» Dataset records:
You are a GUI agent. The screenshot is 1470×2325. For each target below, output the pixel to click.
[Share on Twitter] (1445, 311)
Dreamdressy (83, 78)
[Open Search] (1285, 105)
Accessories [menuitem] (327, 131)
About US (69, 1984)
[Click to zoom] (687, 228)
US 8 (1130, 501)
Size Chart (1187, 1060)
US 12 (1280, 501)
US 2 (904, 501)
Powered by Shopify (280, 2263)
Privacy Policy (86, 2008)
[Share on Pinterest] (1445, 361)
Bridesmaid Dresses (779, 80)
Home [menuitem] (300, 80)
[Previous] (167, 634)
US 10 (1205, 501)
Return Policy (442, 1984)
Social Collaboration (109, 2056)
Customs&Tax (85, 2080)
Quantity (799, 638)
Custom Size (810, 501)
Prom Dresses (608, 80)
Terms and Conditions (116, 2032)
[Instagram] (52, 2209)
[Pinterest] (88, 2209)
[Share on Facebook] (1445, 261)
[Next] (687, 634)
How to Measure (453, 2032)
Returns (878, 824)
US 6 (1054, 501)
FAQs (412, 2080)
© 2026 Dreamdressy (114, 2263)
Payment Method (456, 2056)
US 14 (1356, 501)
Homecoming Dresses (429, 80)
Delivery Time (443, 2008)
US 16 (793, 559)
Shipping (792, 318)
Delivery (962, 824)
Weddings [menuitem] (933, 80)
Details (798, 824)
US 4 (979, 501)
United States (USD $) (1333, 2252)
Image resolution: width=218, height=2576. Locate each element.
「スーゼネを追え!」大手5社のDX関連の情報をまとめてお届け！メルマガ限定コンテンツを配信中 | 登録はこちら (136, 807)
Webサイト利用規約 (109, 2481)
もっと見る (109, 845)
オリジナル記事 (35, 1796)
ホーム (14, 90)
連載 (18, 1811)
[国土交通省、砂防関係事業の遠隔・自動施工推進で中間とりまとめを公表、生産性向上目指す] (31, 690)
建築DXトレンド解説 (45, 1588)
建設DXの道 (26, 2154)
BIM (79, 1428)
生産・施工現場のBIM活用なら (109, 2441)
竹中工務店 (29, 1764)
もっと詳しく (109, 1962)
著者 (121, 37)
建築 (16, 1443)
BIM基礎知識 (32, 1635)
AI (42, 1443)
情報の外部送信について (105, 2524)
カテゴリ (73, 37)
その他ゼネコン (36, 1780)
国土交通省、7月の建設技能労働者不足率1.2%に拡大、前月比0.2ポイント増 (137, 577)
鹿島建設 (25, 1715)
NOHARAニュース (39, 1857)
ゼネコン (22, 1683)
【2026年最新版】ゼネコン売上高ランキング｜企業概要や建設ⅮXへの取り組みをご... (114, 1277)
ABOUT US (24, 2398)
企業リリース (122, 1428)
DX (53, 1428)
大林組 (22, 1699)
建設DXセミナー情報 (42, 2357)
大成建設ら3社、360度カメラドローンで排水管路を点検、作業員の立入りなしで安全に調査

» Task item:
The whole of the data is to be returned with every line intact.

» Reply to the task:
You are a GUI agent. The screenshot is 1470×2325. For each target below, output the pixel to click.
[Share on Twitter] (1445, 311)
Dreamdressy (83, 78)
[Open Search] (1285, 105)
Accessories [menuitem] (327, 131)
About US (69, 1984)
[Click to zoom] (687, 228)
US 8 (1130, 501)
Size Chart (1187, 1060)
US 12 (1280, 501)
US 2 (904, 501)
Powered by Shopify (280, 2263)
Privacy Policy (86, 2008)
[Share on Pinterest] (1445, 361)
Bridesmaid Dresses (779, 80)
Home [menuitem] (300, 80)
[Previous] (167, 634)
US 10 (1205, 501)
Return Policy (442, 1984)
Social Collaboration (109, 2056)
Customs&Tax (85, 2080)
Quantity (799, 638)
Custom Size (810, 501)
Prom Dresses (608, 80)
Terms and Conditions (116, 2032)
[Instagram] (52, 2209)
[Pinterest] (88, 2209)
[Share on Facebook] (1445, 261)
[Next] (687, 634)
How to Measure (453, 2032)
Returns (878, 824)
US 6 (1054, 501)
FAQs (412, 2080)
© 2026 Dreamdressy (114, 2263)
Payment Method (456, 2056)
US 14 (1356, 501)
Homecoming Dresses (429, 80)
Delivery Time (443, 2008)
US 16 (793, 559)
Shipping (792, 318)
Delivery (962, 824)
Weddings [menuitem] (933, 80)
Details (798, 824)
US 4 (979, 501)
United States (USD $) (1333, 2252)
Image resolution: width=218, height=2576. Locate each element.
「スーゼネを追え!」大手5社のDX関連の情報をまとめてお届け！メルマガ限定コンテンツを配信中 | 登録はこちら (136, 807)
Webサイト利用規約 (109, 2481)
もっと見る (109, 845)
オリジナル記事 (35, 1796)
ホーム (14, 90)
連載 (18, 1811)
[国土交通省、砂防関係事業の遠隔・自動施工推進で中間とりまとめを公表、生産性向上目指す] (31, 690)
建築DXトレンド解説 (45, 1588)
建設DXの道 (26, 2154)
BIM (79, 1428)
生産・施工現場のBIM活用なら (109, 2441)
竹中工務店 (29, 1764)
もっと詳しく (109, 1962)
著者 (121, 37)
建築 (16, 1443)
BIM基礎知識 (32, 1635)
AI (42, 1443)
情報の外部送信について (105, 2524)
カテゴリ (73, 37)
その他ゼネコン (36, 1780)
国土交通省、7月の建設技能労働者不足率1.2%に拡大、前月比0.2ポイント増 (137, 577)
鹿島建設 (25, 1715)
NOHARAニュース (39, 1857)
ゼネコン (22, 1683)
【2026年最新版】ゼネコン売上高ランキング｜企業概要や建設ⅮXへの取り組みをご... (114, 1277)
ABOUT US (24, 2398)
企業リリース (122, 1428)
DX (53, 1428)
大林組 (22, 1699)
建設DXセミナー情報 (42, 2357)
大成建設ら3社、360度カメラドローンで排水管路を点検、作業員の立入りなしで安全に調査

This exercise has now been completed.